How to complete this task:
Pick out and copy every line below that has the word "image".

■ ■ ■ ■ ■ ■ ■

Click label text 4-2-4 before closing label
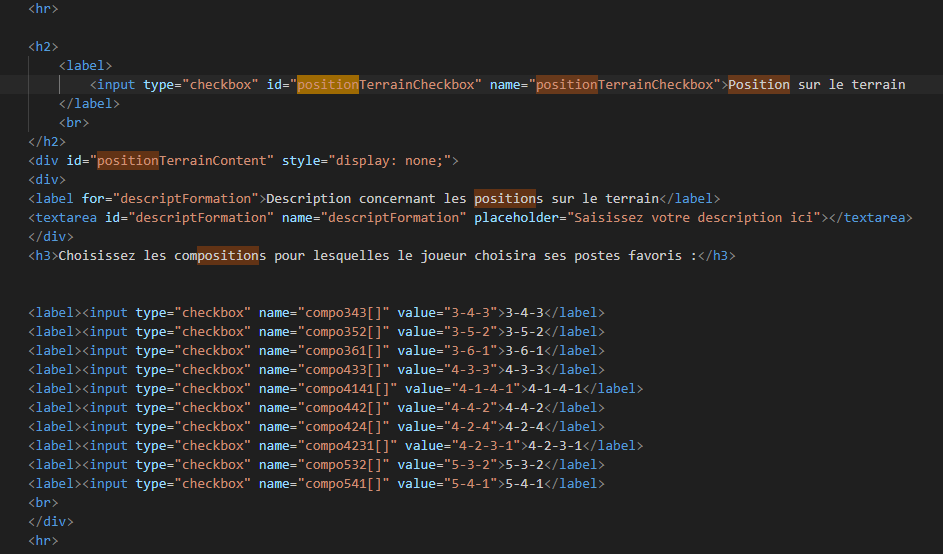943x554 pixels. coord(524,427)
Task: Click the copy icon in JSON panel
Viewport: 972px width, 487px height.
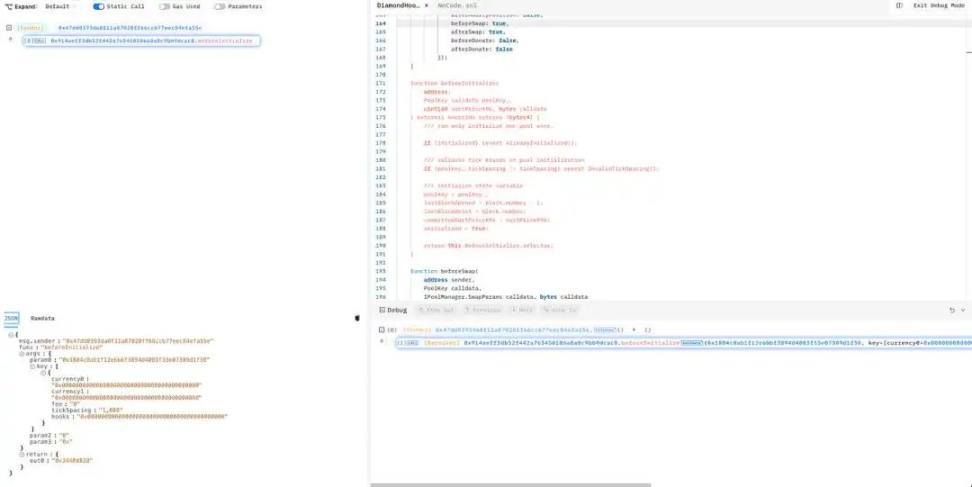Action: (357, 318)
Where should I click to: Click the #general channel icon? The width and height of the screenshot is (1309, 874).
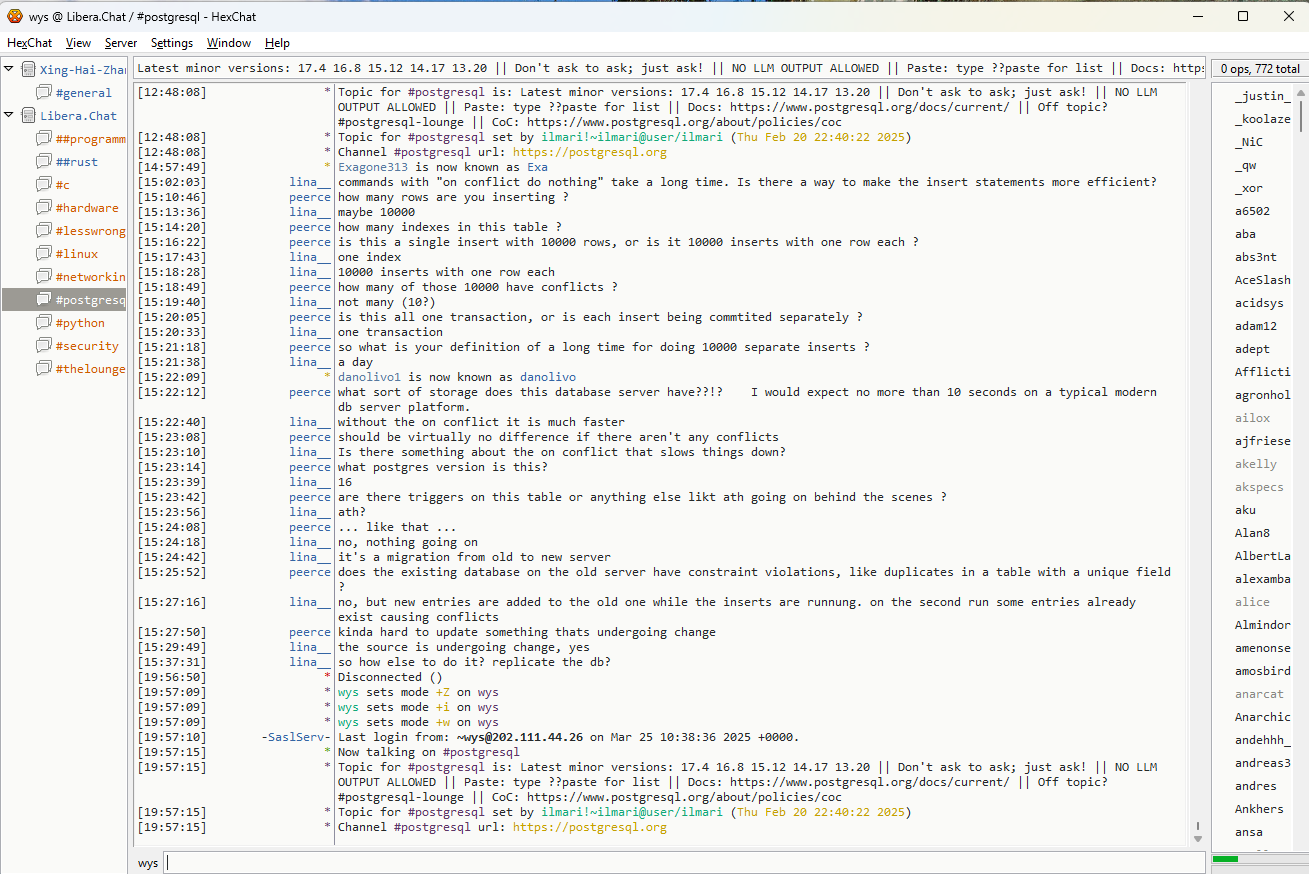click(44, 93)
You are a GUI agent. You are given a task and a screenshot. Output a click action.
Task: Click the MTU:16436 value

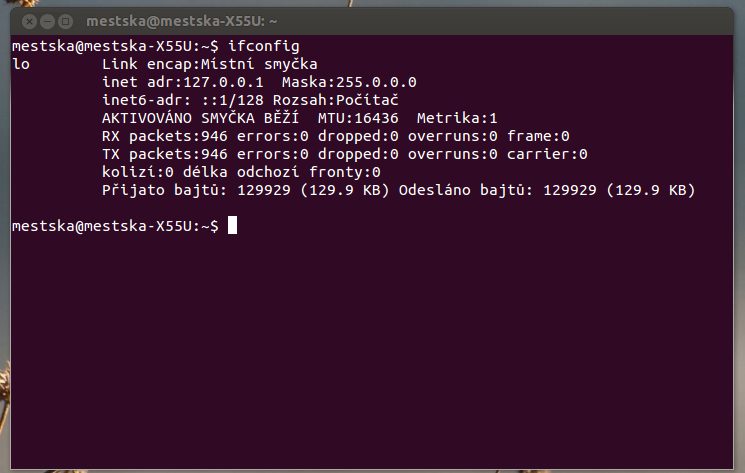358,118
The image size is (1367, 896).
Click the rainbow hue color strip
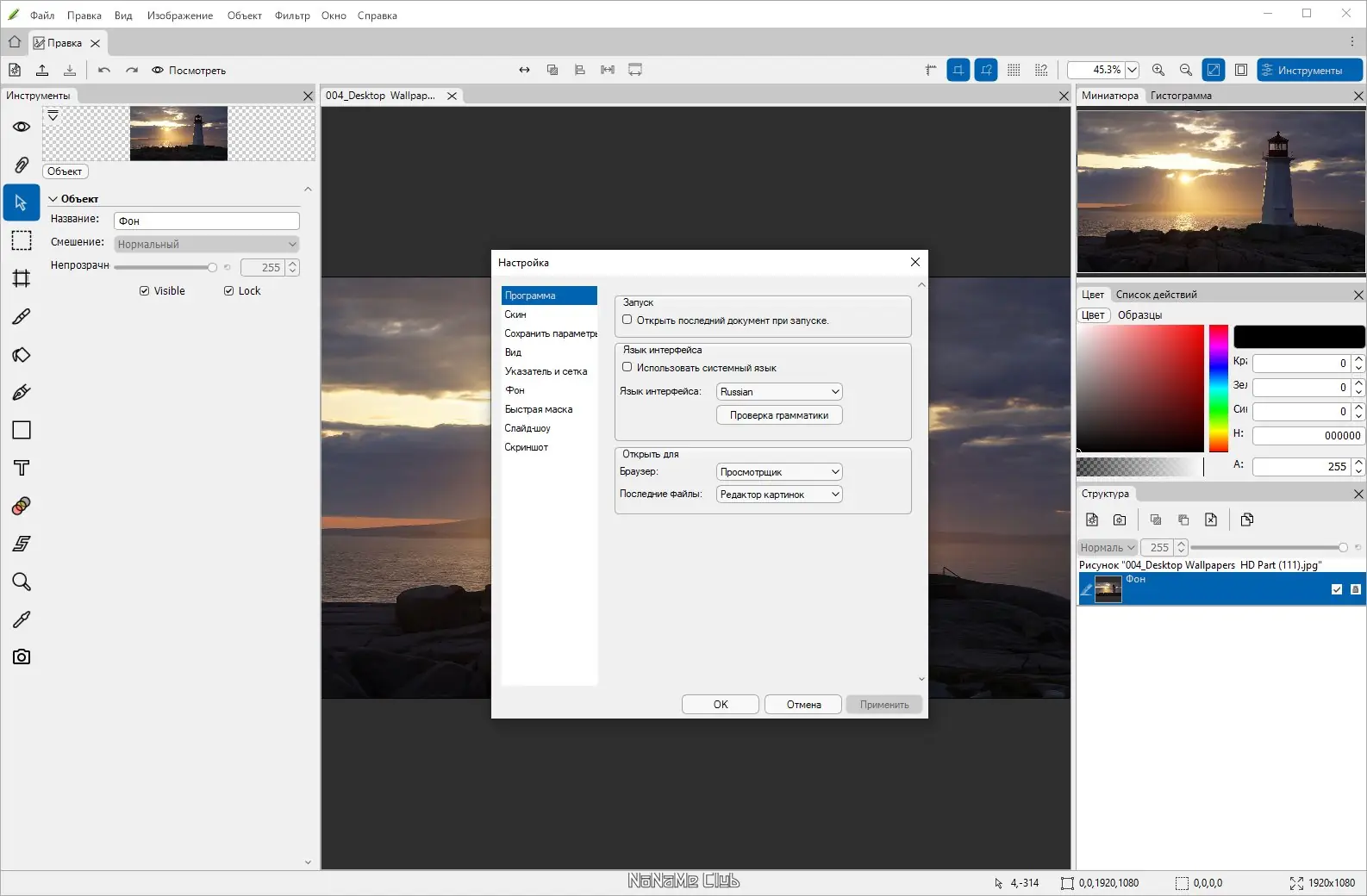tap(1218, 388)
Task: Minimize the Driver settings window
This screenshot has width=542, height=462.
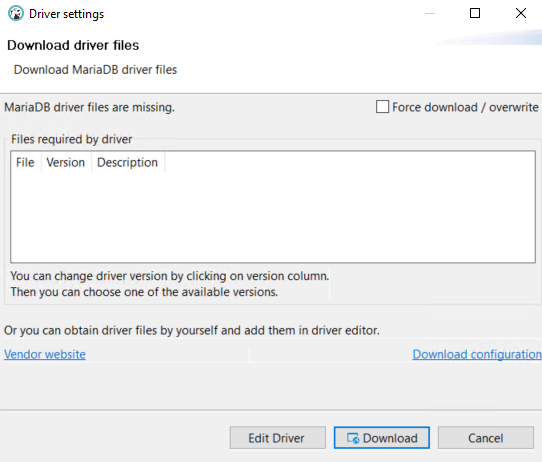Action: 430,13
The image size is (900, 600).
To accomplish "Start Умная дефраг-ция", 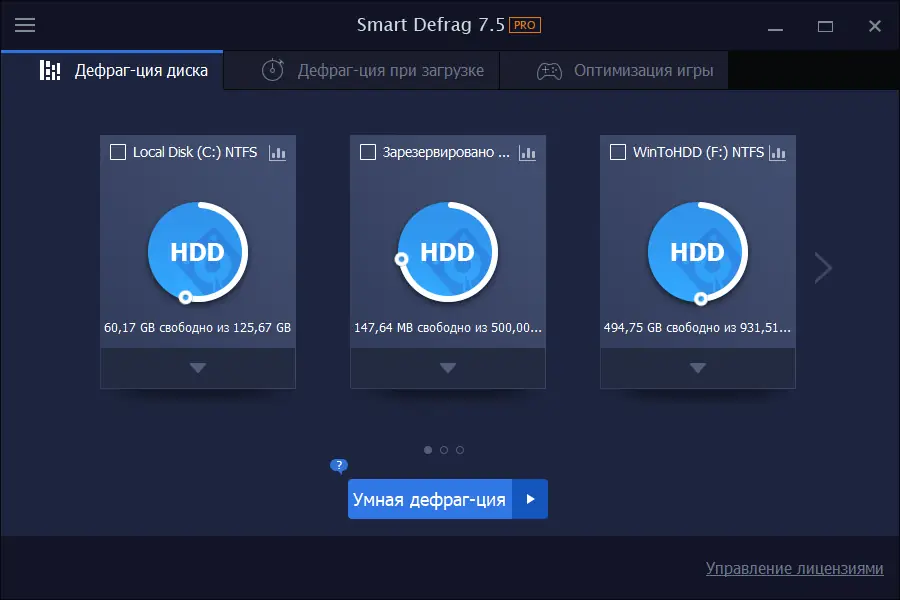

■ ■ ■ ■ ■ ■ ■

Result:
The image size is (1367, 896).
The image size is (900, 600).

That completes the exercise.